In the case of simple and complex boxes, trial and error is what indicates which part we will need to drag. Solutions come from practice and take shape through learning and patience.

Does the box metaphor also apply to people?

Of course. Each person has unique tools (resources) that allow them to connect with the world, relate to themselves and others, to cope with adversity, etc. This skill set is reflected in your system of thoughts and emotions. Each of us, in each situation, will think, feel and act differently (it will behave like a single puzzle box).

What does this individual difference tell us?

Understanding that each person is a box and functions as such helps us to understand that there is no one reality and only one way to look at life, while reminding us of the importance of being empathetic. with the “box” of others.

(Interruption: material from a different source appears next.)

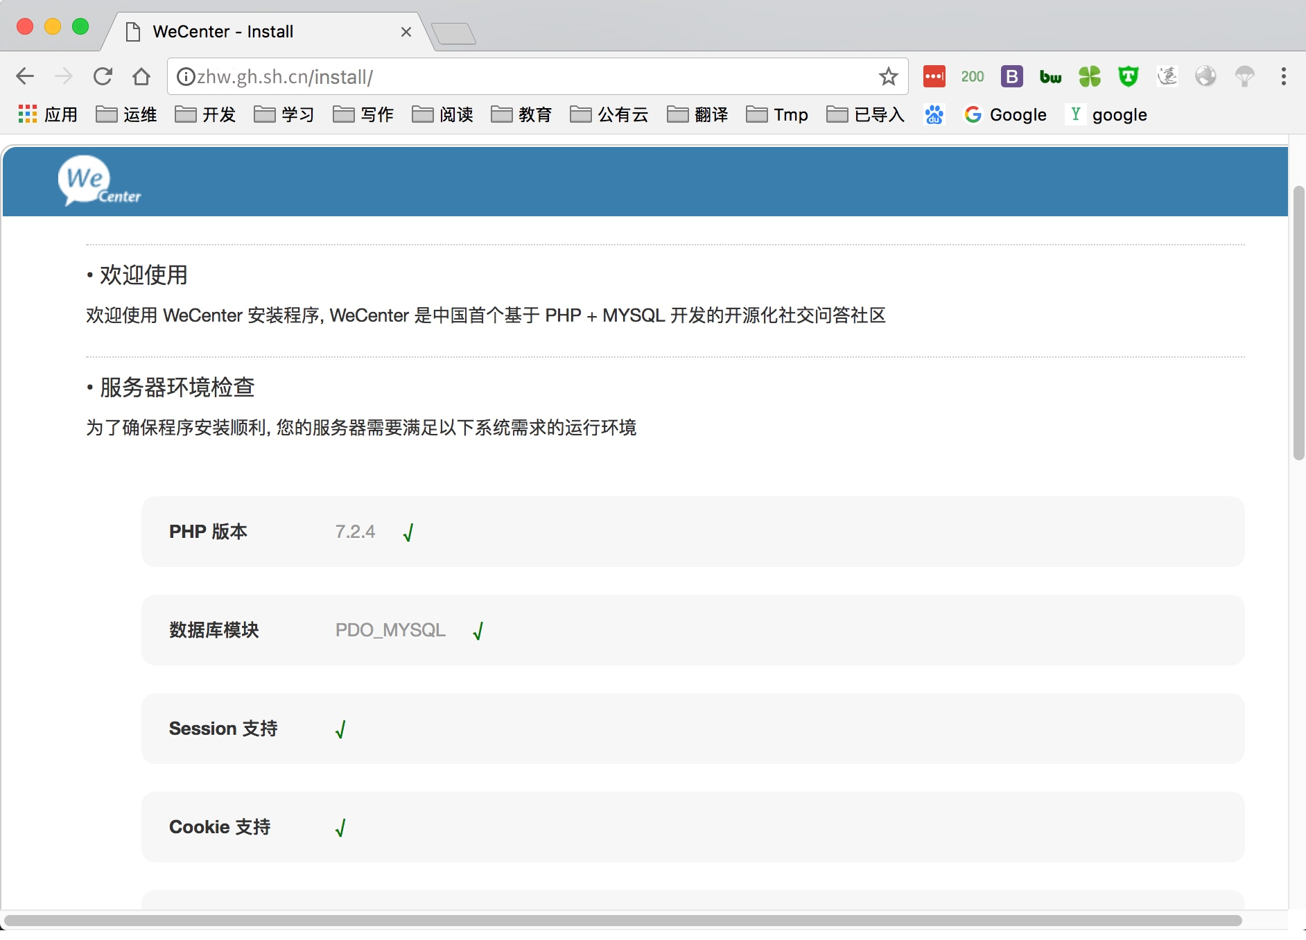1306x940 pixels.
Task: Click the gray globe extension icon
Action: point(1206,76)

Sometimes it is difficult to adapt to the way the other works …

Is right. And not only because of the difference in views, but also because of the difference in vital rhythms. For example, what for one is a moment of reflection or expectation, for another may be a waste of time.

Like life rhythms, in teamwork, respect for the “alien box” is a very important issue to address. The Himitsu-Bako box metaphor is a very graphic way of explaining that the intervention strategy will not only depend on the objective, it will also depend on the people involved and the synergies that will be created in the working time.

It can also be extrapolated to other systems (for example, family or couple context). The difference in pace when solving everyday problems can become a serious problem. When this happens, preserving an assertive communication style is one of the main challenges.

In this sense, what aspects can help to respect the rhythm of others?

First of all, avoid imposing our rhythm as the only valid structure. Rigid positions lead to discussions featuring failed communication strategies such as ‘climbing’ (raising the tone and aggressiveness of speech to seek recognition) or omission (shutting up and hanging on without sharing opinion) .

Understanding that the other person operates from their own way of interpreting reality reveals a world to us (new perspectives) and complements our vision, either by reinforcing or subtracting the power of our constructs (those words that shape our speeches and explain our values).

In an age of ineffective communication, how can the box metaphor help us?

If we do not understand the box, we will hardly be able to open it (solve the puzzle). This understanding involves recognizing the other’s need, stating one’s own need, and analyzing the situation from both points of view.

Remembering the Himitsu-bako box metaphor is a way of explaining the difference that characterizes each human being which, in turn, defines their essence (their way of thinking, feeling and acting).

Accepting difference makes us more flexible and efficient in resolving conflicts. In addition, this acceptance facilitates connection with others and allows us to take advantage of the appeal of the exclusivity of each “box”.